While not the main point of the article, revised guidelines are provided pertaining to the types of plastics that can cause us harm. Specifically, they caution against the use of plastics with recycling codes 3, 6, or 7. These plastics contain phthalates (3), styrene (6) and bisphenols (7).

Phthalates "influence … lipid and carbohydrate metabolism … with specific effects that produce insulin resistance". Some are also known to be "antiandrogenic and affect fetal reproductive development". Bisphenols (BPA to be exact), "trigger the conversion of cells to adipocytes, disrupt pancreatic beta cell function in vivo and affect glucose transport in adipocytes". 

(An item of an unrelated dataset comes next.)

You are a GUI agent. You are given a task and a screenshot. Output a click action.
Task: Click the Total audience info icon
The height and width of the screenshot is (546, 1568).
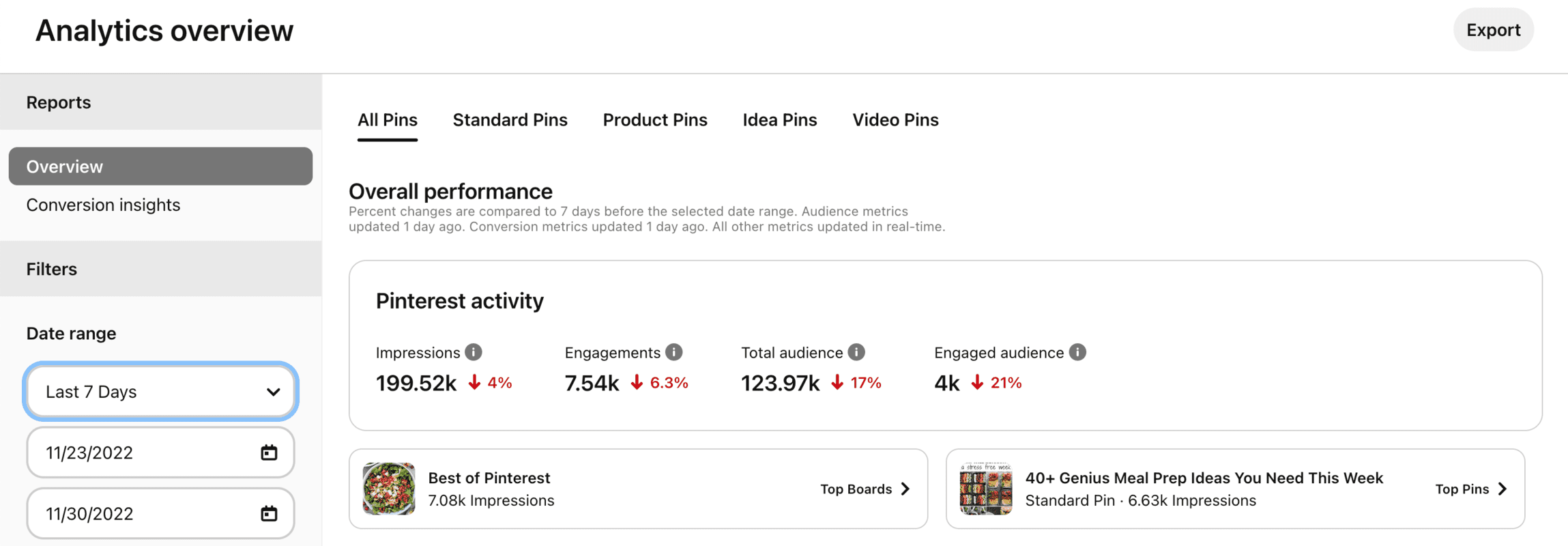(856, 352)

Other general recommendations from the article are:

 • Prioritize consumption of fresh or frozen fruits and vegetables when possible, and support that effort by developing a list of low-cost sources for fresh fruits and vegetables.

 • Avoid processed meats, especially maternal consumption during pregnancy.

 • Avoid microwaving food or beverages (including infant formula and pumped human milk) in plastic, if possible.

 • Avoid placing plastics in the dishwasher.

 • Use alternatives to plastic, such as glass or stainless steel, when possible.

 • Encourage hand-washing before handling foods and/or drinks, and wash all fruits and vegetables that cannot be peeled.

In the end, it is the goal of the article to shed light on the amount of chemicals in our food or in contact with our food. These can be particularly damaging to children or infants because of greater exposure (to lesser weight) or developing physiology that is more susceptible to permanent disruption.